--- Task statement ---
Down to the last line, retype the records below exactly and skip the pictures.

--- Source information ---
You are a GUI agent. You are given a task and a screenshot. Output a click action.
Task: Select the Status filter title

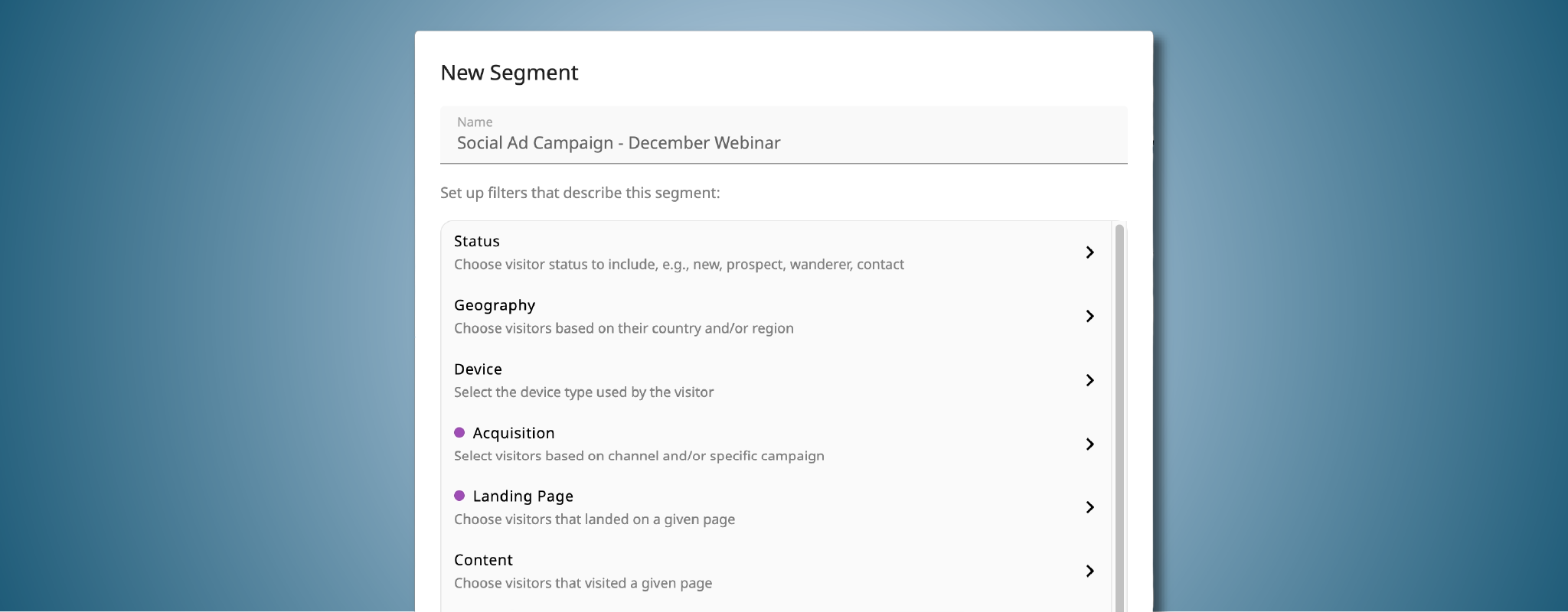pos(476,241)
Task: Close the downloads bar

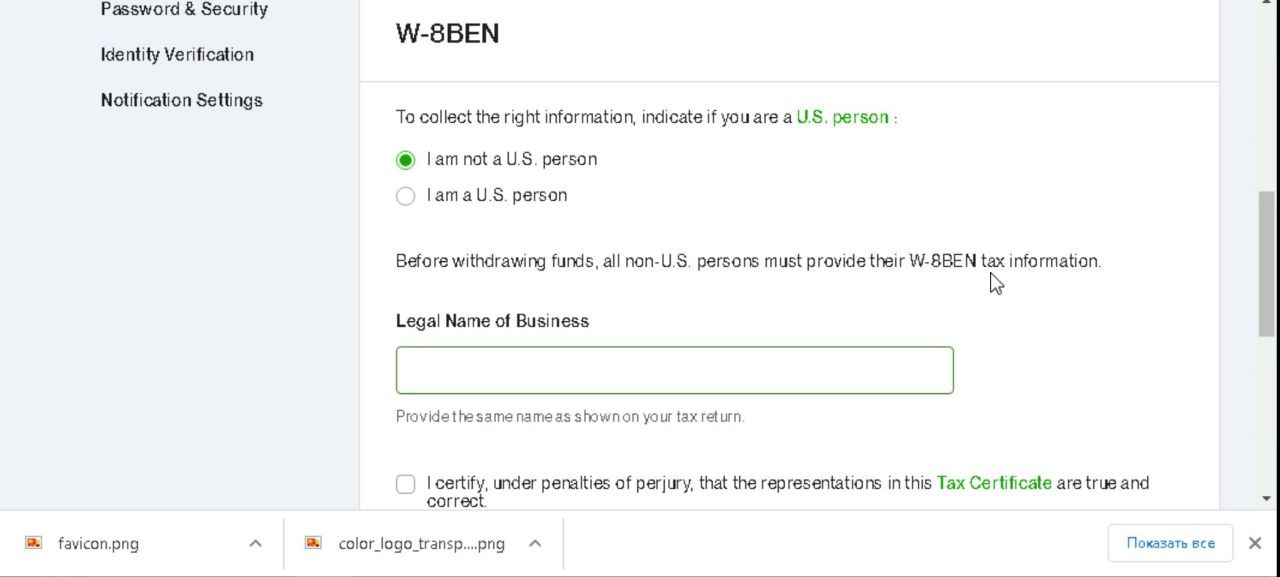Action: point(1255,543)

--- Solution for this exercise ---
You are a GUI agent. You are given a task and a screenshot. Output a click action.
Task: Select the Status filter title

pos(476,241)
Task: Close the downloads bar

Action: point(1255,543)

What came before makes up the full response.